• Task requirements:
Give back the full set of entries that follows, exactly as written.

• Data excerpts:
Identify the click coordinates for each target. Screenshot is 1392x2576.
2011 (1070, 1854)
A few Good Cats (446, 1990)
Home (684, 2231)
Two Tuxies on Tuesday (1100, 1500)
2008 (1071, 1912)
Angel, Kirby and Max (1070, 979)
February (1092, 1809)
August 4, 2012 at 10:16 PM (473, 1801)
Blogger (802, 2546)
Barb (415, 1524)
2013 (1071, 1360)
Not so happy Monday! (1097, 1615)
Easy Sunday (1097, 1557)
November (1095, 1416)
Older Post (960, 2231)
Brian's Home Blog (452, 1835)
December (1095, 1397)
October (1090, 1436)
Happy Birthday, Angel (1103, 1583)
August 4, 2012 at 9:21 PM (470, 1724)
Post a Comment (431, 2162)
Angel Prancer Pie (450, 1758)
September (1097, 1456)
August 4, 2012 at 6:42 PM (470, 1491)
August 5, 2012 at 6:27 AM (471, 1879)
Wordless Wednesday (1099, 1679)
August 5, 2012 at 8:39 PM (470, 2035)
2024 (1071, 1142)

• Exercise output:
Identify the click coordinates for each target. Screenshot is 1392x2576.
2011 (1070, 1854)
A few Good Cats (446, 1990)
Home (684, 2231)
Two Tuxies on Tuesday (1100, 1500)
2008 (1071, 1912)
Angel, Kirby and Max (1070, 979)
February (1092, 1809)
August 4, 2012 at 10:16 PM (473, 1801)
Blogger (802, 2546)
Barb (415, 1524)
2013 (1071, 1360)
Not so happy Monday! (1097, 1615)
Easy Sunday (1097, 1557)
November (1095, 1416)
Older Post (960, 2231)
Brian's Home Blog (452, 1835)
December (1095, 1397)
October (1090, 1436)
Happy Birthday, Angel (1103, 1583)
August 4, 2012 at 9:21 PM (470, 1724)
Post a Comment (431, 2162)
Angel Prancer Pie (450, 1758)
September (1097, 1456)
August 4, 2012 at 6:42 PM (470, 1491)
August 5, 2012 at 6:27 AM (471, 1879)
Wordless Wednesday (1099, 1679)
August 5, 2012 at 8:39 PM (470, 2035)
2024 (1071, 1142)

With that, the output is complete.